Handling Missing Values with Random Forest
Data imputation is a critical challenge in machine learning, with missing values impacting statistical modelling. Random Forest, an ensemble learning method, is a robust solution for accurate predictions, particularly in healthcare. It can handle classification and regression problems, and it is more nuanced than traditional methods. It can handle nan values and decision tree missing values, providing a reliable strategy for data imputation. In this article, we will see how we can handle missing values explicitly using Random Forest.
What are structurally missing data?
Structurally missing data is logically undefined and not random, often due to a lack of applicable data fields. It is not due to error or randomness but logically cannot exist under certain conditions.
Handling Structurally Missing Data:
- Recoding and Filtering: Address structurally missing data by recoding or filtering out instances.
- Modeling Considerations: Incorporate variables with missing data as interaction terms, without main effect.
- Population Considerations: Recognize that missing data represents different populations, and informs decision on data drop or omission.
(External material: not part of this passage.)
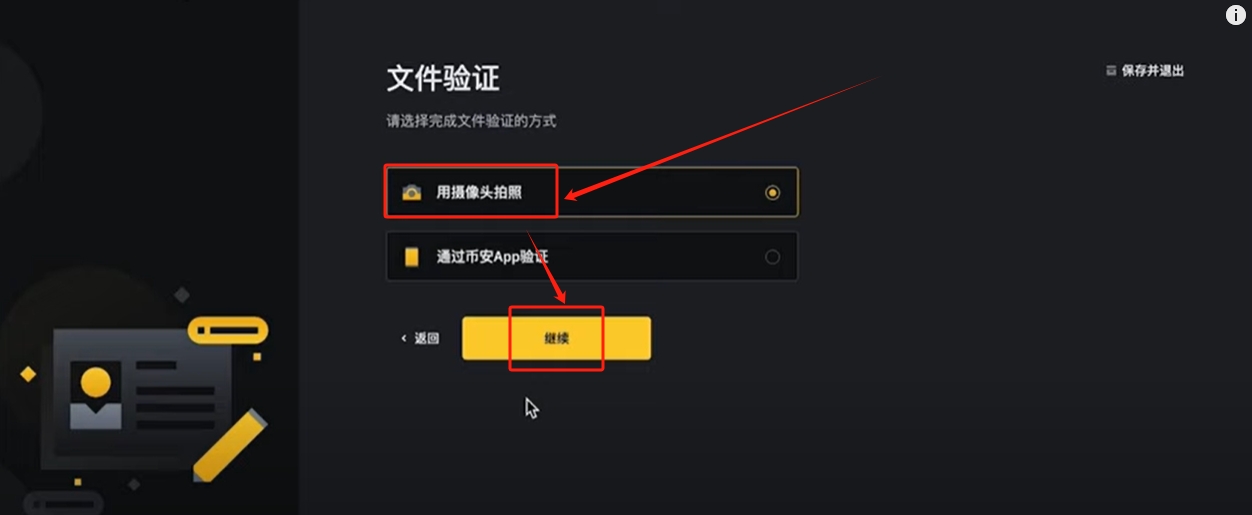
Task: Click the 通过币安App验证 label text
Action: [492, 257]
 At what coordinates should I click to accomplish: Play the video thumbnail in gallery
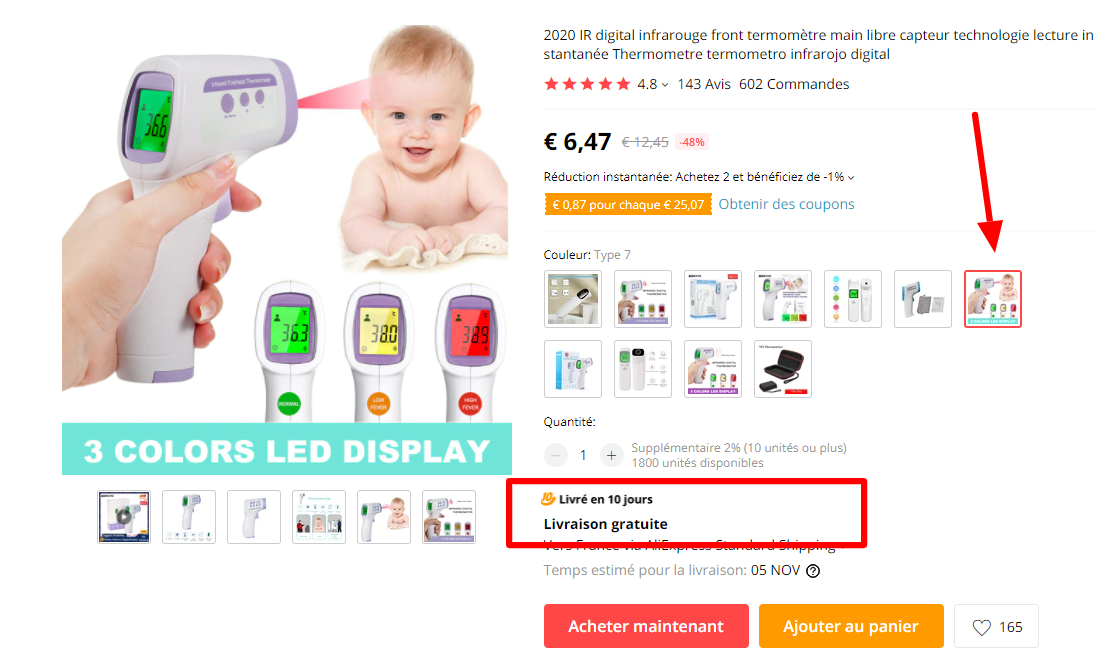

Understanding and handling structurally missing data is crucial for accurate analysis and modeling, allowing researchers to make informed decisions without bias or inaccuracies.
- MCAR (Missing Completely At Random): Uniform absence of data across all observations, reducing analyzable population and statistical power but not introducing bias.
- MAR (Missing At Random): Missing data linked to observed data but not the missing data, requiring methods like Multiple Imputation and Maximum Likelihood for accurate handling.
- NMAR (Not Missing At Random): Complex scenario where missing data is dependent on unobserved values, challenging standard imputation techniques and requiring specialized methods for accurate analysis.
Imputation Techniques for Handling Missing Values with Random Forest
- Random Forest Imputation: Utilizes Random Forest to handle missing data, with techniques like proximity imputation and on-the-fly imputation for complex datasets. Requires careful parameter tuning but can effectively capture complex data relationships.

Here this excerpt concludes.